How, asked many creative professionals in the waning 19th century, are we to prepare ourselves for the coming age? After the social turbulence brought about by industrialisation, secularisation and – fitful – democratisation, what values, what ways of living are most apt to the demands of a new century? While the Decadent movement revelled in the perversities of an epoch coming to its close, the more reform-minded contemplated what might replace it.
Few were more preoccupied with this question than German artist Karl Wilhelm Diefenbach. With the full beard, flowing robes and beatific mien of a prophet, he preached pacifism and respect for nature coupled with abstinence from meat, alcohol and tobacco. Turning his back on the city he took a group of like-minded idealists to the Austrian countryside and established the first ever commune in 1885. Conflict arose when some of Diefenbach’s fellow travellers observed that the master was not beholden to the strictures he imposed on his disciples. Money, too, was a perpetual problem. Eventually Diefenbach left it to his followers to spread his views and set off on his own. The date of his new start could not have been more significant: on 31 December, 1899, he established himself on the Italian island of Capri.
Ever since gay German artist August Kopisch rhapsodised about the island and its sapphire blue grotto in the early 19th century, right up to the arrival of mass tourism in the 1950s, Capri was a refuge for artists, writers, musicians and others fleeing the censure of their fellow citizens elsewhere in Europe. Their ways too idiosyncratic, their sexual activities too scandalous for the mainland and the mainstream, they found new lives among the cypresses and lemon groves atop the sheer limestone crags soaring out of the Tyrrhenian Sea. In 1897, for instance, a freshly disincarcerated Oscar Wilde visited the island with Lord Alfred Douglas. Romaine Brooks arrived the same year as Diefenbach, and in 1903 French aristocrat Jacques d’Adelswärd-Fersen began his self-imposed exile. The Marchesa Casati, Claude Debussy, André Gide, Jean Cocteau, Compton Mackenzie, Graham Greene and Norman Douglas would all follow as the 20th century wore on.
Setting out from Trieste, Diefenbach was in fact intending to make his way to India, but on a tour of the Italian coastline he decided instead on Capri. As the sun rose on the 20th century it seemed that he had found a home at last. His appearance may have been as unconventional as his relationships (he arrived with a mistress whom he later married, but soon switched his affections to her sister – among other women) but Diefenbach was met with little more than benign curiosity on the island.
Diefenbach hoped to turn his dire financial conditions around by selling his work to wealthy expatriates and visitors to the island. In 1906 he moved into the Casa Grande in the town of Capri. In a highly prominent position adjacent to the funicular landing platform, it was both his home and his studio and – from 1907 – an exhibition space which was listed by Baedeker as one of the island’s chief attractions (two stars). The exterior was decorated with figures from Diefenbach’s huge frieze Per aspera ad astra, in which silhouetted children and animals gambol toward a utopian future.

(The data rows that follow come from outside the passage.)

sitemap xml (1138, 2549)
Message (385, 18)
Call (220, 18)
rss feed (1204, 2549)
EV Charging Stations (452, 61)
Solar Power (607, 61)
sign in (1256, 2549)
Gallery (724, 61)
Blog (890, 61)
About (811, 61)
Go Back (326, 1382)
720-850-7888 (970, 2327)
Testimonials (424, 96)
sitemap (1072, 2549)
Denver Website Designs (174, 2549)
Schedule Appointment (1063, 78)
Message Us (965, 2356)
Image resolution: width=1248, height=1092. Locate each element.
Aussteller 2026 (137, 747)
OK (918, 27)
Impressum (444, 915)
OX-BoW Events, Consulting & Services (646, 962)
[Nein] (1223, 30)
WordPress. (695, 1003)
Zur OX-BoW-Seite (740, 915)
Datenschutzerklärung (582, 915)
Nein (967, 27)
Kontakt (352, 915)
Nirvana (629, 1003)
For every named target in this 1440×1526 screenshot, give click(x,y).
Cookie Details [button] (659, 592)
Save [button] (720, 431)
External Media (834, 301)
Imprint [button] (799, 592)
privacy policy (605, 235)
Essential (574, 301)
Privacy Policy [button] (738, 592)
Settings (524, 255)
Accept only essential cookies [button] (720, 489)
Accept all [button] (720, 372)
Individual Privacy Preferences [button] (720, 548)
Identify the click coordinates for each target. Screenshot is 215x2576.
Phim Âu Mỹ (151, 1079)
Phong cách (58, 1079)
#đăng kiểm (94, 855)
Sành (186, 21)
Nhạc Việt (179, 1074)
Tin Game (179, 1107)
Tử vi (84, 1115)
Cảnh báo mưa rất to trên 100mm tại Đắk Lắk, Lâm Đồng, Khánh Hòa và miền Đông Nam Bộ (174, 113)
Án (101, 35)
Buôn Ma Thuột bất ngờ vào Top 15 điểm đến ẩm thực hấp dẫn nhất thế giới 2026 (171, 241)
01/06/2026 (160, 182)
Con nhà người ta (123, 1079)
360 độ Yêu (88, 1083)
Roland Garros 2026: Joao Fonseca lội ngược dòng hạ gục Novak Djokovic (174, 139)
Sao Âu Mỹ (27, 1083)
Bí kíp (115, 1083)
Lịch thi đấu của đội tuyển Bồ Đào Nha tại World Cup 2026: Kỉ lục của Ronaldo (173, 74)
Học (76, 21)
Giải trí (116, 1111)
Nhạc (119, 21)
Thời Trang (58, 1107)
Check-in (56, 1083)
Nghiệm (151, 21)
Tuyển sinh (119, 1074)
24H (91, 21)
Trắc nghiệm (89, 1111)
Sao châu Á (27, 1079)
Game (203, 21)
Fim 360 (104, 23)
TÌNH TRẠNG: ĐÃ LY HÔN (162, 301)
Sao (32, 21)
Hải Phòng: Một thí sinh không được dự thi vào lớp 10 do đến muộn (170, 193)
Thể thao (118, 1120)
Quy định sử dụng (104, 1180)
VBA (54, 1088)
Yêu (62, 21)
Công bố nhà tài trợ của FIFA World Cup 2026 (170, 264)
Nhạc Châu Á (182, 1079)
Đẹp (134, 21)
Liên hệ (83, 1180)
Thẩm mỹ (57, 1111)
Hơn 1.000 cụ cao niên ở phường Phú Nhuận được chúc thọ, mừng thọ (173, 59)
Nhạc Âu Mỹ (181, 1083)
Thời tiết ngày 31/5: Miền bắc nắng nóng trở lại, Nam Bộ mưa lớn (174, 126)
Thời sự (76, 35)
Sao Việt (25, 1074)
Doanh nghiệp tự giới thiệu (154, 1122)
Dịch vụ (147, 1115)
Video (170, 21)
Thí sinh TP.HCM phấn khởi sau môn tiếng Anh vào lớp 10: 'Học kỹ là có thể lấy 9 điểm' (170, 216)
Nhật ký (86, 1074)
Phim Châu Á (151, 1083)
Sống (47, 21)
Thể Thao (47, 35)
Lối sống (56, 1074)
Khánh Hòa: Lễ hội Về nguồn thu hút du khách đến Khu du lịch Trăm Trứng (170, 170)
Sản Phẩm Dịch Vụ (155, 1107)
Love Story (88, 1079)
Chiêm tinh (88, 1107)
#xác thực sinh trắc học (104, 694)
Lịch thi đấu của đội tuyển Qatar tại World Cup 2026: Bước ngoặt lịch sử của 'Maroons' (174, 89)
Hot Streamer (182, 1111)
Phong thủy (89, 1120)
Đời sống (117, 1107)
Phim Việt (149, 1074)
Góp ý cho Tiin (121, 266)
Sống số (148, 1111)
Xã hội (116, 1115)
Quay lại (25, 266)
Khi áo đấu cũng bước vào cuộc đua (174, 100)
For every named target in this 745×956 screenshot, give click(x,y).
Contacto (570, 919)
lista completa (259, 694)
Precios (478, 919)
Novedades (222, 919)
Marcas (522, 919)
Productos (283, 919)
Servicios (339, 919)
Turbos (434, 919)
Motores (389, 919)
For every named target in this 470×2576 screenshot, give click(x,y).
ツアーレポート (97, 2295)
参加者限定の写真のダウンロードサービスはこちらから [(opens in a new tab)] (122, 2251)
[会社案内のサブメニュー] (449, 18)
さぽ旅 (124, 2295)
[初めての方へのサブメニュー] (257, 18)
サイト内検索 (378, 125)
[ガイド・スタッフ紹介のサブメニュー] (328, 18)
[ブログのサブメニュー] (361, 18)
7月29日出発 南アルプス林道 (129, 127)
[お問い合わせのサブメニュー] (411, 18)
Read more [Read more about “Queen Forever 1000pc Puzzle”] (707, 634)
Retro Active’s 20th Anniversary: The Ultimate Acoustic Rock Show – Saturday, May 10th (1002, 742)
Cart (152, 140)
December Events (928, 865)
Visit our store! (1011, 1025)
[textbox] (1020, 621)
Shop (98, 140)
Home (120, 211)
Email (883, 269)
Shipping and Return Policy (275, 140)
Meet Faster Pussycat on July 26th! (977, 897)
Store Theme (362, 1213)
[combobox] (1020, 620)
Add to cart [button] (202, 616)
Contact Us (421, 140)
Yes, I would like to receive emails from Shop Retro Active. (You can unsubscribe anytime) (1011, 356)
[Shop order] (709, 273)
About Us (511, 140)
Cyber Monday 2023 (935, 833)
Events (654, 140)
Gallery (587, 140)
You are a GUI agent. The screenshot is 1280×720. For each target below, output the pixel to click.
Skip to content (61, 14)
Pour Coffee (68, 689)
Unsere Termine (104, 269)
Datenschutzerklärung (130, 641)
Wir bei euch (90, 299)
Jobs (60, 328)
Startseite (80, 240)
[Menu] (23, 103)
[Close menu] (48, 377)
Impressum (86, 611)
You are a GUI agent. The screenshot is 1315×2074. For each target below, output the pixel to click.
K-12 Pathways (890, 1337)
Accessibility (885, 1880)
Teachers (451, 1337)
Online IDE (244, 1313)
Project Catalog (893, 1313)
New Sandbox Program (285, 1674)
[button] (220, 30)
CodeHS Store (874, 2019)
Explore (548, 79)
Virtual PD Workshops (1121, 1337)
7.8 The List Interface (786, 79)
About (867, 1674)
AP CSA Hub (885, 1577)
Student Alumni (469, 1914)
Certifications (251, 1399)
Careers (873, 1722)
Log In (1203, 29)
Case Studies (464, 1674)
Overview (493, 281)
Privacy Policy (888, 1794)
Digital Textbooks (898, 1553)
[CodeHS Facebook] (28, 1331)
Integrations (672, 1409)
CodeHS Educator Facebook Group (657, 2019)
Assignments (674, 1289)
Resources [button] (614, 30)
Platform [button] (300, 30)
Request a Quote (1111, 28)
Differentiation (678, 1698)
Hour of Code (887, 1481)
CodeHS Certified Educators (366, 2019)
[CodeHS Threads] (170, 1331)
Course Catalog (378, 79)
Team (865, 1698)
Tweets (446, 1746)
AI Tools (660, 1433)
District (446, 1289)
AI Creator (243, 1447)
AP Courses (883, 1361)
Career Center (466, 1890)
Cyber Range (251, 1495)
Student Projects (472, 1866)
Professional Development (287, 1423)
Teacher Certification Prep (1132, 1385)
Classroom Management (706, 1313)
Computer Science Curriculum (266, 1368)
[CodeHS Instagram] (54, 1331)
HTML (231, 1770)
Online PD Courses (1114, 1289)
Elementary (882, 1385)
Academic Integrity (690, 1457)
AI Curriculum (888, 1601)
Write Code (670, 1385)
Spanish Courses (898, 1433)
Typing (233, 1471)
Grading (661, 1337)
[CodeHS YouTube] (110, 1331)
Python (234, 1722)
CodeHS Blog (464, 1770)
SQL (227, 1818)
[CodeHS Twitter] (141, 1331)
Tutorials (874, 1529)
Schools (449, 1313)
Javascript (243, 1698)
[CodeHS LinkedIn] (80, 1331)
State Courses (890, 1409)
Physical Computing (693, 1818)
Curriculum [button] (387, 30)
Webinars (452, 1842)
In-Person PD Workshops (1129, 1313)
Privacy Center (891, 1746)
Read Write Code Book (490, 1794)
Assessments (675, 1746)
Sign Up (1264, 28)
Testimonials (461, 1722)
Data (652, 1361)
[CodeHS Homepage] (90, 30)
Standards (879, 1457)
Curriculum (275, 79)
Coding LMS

But business was hardly brisk. Wealthy industrialist Friedrich Alfred Krupp looked but didn’t buy (and shortly afterward committed suicide after he was outed by a German newspaper). While Rainer Maria Rilke mentioned Diefenbach in passing as an eccentric figure on the island, the artist himself complained bitterly that “98 out of 100 Germans staying on Capri pass by the works of a German artist living and working here without even glancing at it.”
Nonetheless, Diefenbach’s Capri period was one of the most fruitful of his whole career. He took inspiration from the sublime landscapes and sea views to produce some of his most powerful canvases, while also turning inward for an affecting series of self-portraits which seemed to draw on the burnished melancholy of Rembrandt’s late works (but the less said about his ham-fisted pastiche of Arnold Böcklin’s Toteninsel the better).
However not even the healing light and colour of Capri could work their miracles indefinitely. The artist had been prone to illness since childhood, and it was partly the search for relief which led him to explore alternative lifestyles. That search ended one hundred years ago today when Karl Wilhelm Diefenbach died in the Casa Grande.
Many of the works Diefenbach produced in his last years were donated to the Italian state, and can be seen in the vaulted refectory of the nearby Certosa di San Giacomo. But the Casa Grande itself – once home to a man who spurned materialism and mocked bourgeois fashions – is now a Prada boutique.